Biometric privacy issues are likely to remain a significant concern and corporate risk exposure going forward, for the very basic reason that the breach or disclosure of biometric data cannot be remedied as are other types of data breaches; while a consumer whose credit card data is breached can cancel the old card and get a new credit card, an individual whose biometric date is breached or disclosed cannot change their biometric data.
Thus, the potential breach of disclosure of biometric data will remain a significant concern, which in turn puts significant pressure on companies to protect, secure, and not misuse the biometric data. As this settlement demonstrates, companies alleged to have committed biometric data privacy violations could face significant liability exposure. Alison Frankel, in her January 30, 2020 post on her On the Case blog (here), asked the rhetorical question, “Does Facebook’s $550 Million Settlement Change the Privacy Class Action Game?” The answer in my view is “Yes.” (I think that is also Alison’s answer.)
For those readers interested in thinking about other potential areas of corporate privacy liability exposure will want to consider the statement by one of the plaintiffs’ lawyers from the Facebook case, who was quoted in a January 29, 2020 Law 360 article about the settlement (here) as saying that “Biometrics is one of the two primary battlegrounds, along with geolocation, that will define our privacy rights for the next generation.” So, for those readers who have read this far, the point is corporate privacy liability exposure will includes both biometric privacy exposures and geolocation exposures. Put it down on your watch list – there will be further biometric privacy violation lawsuits, and geolocation privacy could be next.
There is one more aspect of this settlement that bears comment here, and that is the fact that it involves Facebook. You can speculate about why, but for whatever reason Facebook repeatedly finds itself representing a first-of-its-kind example of important liability trends. For example, Facebook was among the first companies to be hit with a GDPR-related securities class action lawsuit (about which refer here). Last year, Facebook’s massive $5 billion settlement with the FTC presented an example of privacy violations could lead to significant corporate exposures. A Cambridge Analytic scandal-related securities class action lawsuit against Facebook provided an example of how privacy-related allegations could lead to a securities class action lawsuit.
While Facebook clearly has its own company-specific issues regarding privacy concerns, it would be a mistake to generalize about privacy concerns as problems that are peculiarly distinctive to Facebook and to Facebook alone. The vast reach of Facebook’s user base does multiply the seriousness Facebook’s privacy issues, but Facebook is far from the only company with liability exposures relating to privacy violations. Facebook may well have fallen into a peculiar pattern as being the first company to experience a particular problem but the liability exposures arising from privacy violations do not relate just to Facebook alone.
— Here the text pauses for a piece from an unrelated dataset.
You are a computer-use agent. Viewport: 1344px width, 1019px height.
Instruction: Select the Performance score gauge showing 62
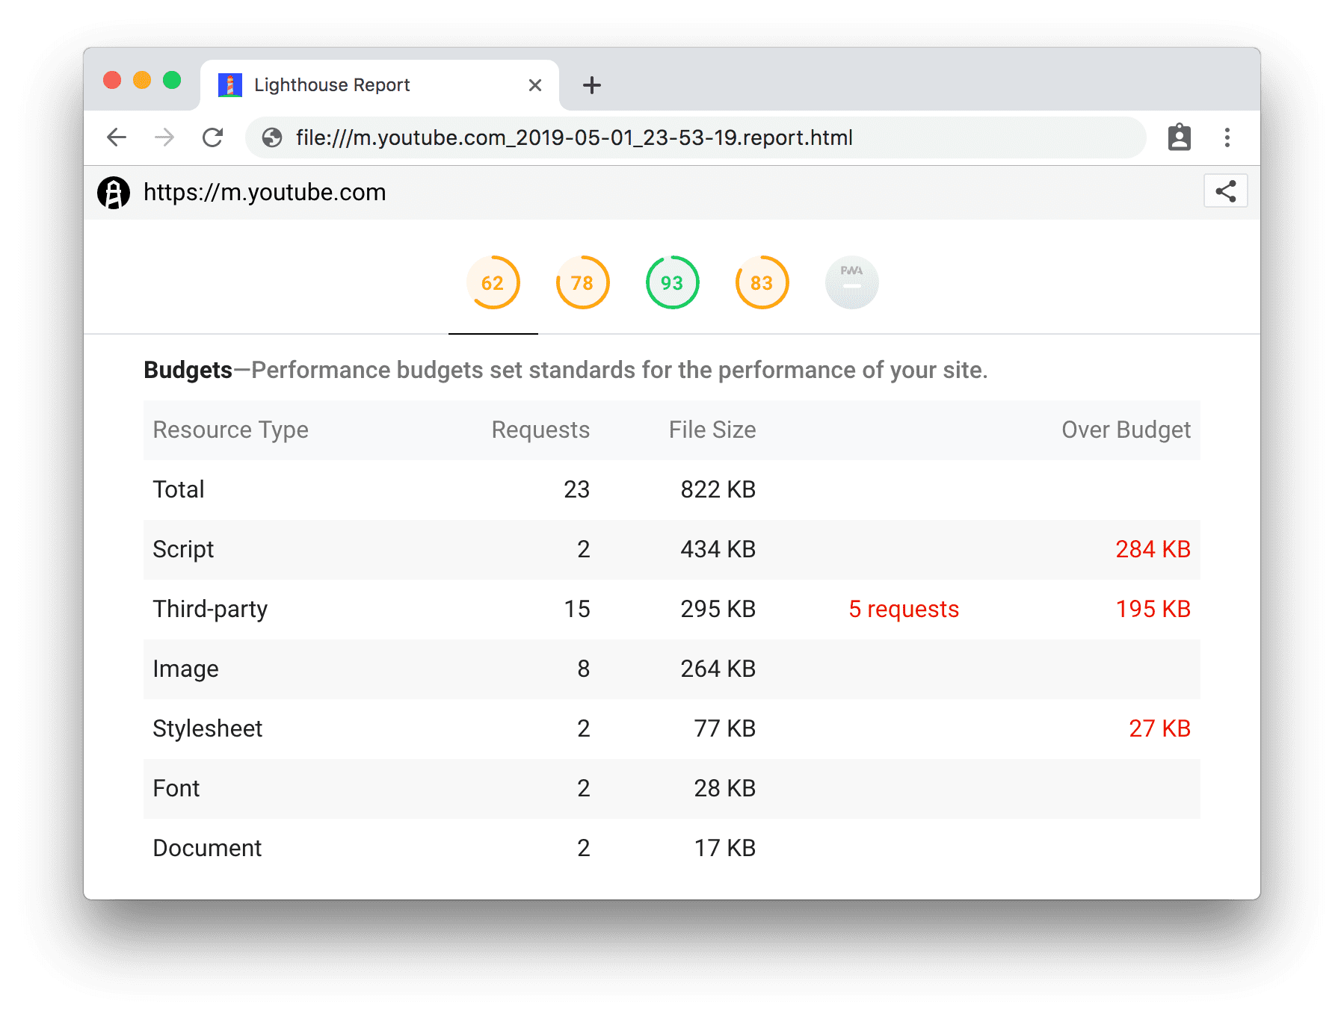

I know there are some readers who will object that as serious as privacy liability issues may be, they are not D&O exposures. The fact is that any serious liability concern a company faces could be translated into a mismanagement claim or a disclosure omission claim. The likelihood is that we will see management liability claims followed in the wake of biometric privacy liability claims, as well as other types of claims alleging privacy law violations. I continue to believe that privacy-related issues represent a significant area of future corporate and executive liability exposure.